What the task asks: Quote the entries below from the line with "Ebony Big Ass (43, 2000)" through the line with "Hardcore (129, 541)", both ends included, and only those lines.

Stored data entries
▬▬▬▬▬▬▬▬▬▬

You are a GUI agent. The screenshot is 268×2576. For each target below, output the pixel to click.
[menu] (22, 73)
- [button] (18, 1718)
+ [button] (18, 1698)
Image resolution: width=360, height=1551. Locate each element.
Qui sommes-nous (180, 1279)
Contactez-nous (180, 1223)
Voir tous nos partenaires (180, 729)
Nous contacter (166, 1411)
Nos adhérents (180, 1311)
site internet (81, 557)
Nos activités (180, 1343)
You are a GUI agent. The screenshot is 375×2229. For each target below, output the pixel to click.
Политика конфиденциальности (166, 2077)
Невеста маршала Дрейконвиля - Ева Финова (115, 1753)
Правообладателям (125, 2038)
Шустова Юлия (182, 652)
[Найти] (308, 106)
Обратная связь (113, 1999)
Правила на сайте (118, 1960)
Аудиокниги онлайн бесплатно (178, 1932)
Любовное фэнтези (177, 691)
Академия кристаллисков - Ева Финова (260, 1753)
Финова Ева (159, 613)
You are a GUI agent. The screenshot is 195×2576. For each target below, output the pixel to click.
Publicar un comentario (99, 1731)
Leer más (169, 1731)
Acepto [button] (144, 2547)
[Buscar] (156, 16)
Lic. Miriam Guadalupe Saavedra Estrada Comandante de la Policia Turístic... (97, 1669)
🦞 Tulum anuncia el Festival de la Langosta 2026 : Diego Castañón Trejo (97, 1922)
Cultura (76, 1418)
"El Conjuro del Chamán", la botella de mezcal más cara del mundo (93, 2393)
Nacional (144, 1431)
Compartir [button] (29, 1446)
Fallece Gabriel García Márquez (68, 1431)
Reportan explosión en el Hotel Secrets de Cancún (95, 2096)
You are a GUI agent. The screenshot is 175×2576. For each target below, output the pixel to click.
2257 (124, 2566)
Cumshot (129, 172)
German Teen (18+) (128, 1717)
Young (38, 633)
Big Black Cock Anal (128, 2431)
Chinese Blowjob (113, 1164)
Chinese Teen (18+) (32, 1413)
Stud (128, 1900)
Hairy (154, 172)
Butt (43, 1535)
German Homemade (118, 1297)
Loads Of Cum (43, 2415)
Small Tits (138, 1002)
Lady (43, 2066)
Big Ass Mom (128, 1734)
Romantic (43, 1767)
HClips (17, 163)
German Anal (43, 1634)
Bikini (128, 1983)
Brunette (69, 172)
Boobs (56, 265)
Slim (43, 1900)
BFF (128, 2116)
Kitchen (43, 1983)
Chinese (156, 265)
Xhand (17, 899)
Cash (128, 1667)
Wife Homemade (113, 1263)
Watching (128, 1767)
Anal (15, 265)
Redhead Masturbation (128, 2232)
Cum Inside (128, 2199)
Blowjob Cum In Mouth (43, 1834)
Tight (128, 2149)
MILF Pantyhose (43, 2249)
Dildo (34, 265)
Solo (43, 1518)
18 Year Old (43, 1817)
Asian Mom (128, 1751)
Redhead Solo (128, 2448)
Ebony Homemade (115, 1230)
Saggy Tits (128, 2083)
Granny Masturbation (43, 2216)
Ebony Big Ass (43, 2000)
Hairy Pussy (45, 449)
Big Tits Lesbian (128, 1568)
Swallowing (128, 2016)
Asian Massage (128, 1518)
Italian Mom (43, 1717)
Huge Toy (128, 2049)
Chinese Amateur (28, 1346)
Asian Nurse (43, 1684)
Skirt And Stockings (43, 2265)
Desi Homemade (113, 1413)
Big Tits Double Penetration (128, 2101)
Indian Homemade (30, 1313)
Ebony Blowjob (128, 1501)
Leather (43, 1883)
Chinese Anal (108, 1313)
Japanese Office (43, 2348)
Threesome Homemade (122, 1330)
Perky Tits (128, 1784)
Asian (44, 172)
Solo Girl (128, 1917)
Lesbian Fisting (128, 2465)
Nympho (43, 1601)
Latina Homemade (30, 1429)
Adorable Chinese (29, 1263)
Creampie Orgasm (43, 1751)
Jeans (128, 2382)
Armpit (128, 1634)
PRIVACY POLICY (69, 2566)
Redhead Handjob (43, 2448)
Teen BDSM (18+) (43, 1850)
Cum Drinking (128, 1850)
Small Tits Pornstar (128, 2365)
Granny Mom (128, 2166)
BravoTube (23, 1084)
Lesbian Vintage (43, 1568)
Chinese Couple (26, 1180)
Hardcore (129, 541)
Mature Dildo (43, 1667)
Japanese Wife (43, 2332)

▬▬▬▬▬▬▬▬▬▬

Response area:
Ebony Big Ass (43, 2000)
Hairy Pussy (45, 449)
Big Tits Lesbian (128, 1568)
Swallowing (128, 2016)
Asian Massage (128, 1518)
Italian Mom (43, 1717)
Huge Toy (128, 2049)
Chinese Amateur (28, 1346)
Asian Nurse (43, 1684)
Skirt And Stockings (43, 2265)
Desi Homemade (113, 1413)
Big Tits Double Penetration (128, 2101)
Indian Homemade (30, 1313)
Ebony Blowjob (128, 1501)
Leather (43, 1883)
Chinese Anal (108, 1313)
Japanese Office (43, 2348)
Threesome Homemade (122, 1330)
Perky Tits (128, 1784)
Asian (44, 172)
Solo Girl (128, 1917)
Lesbian Fisting (128, 2465)
Nympho (43, 1601)
Latina Homemade (30, 1429)
Adorable Chinese (29, 1263)
Creampie Orgasm (43, 1751)
Jeans (128, 2382)
Armpit (128, 1634)
PRIVACY POLICY (69, 2566)
Redhead Handjob (43, 2448)
Teen BDSM (18+) (43, 1850)
Cum Drinking (128, 1850)
Small Tits Pornstar (128, 2365)
Granny Mom (128, 2166)
BravoTube (23, 1084)
Lesbian Vintage (43, 1568)
Chinese Couple (26, 1180)
Hardcore (129, 541)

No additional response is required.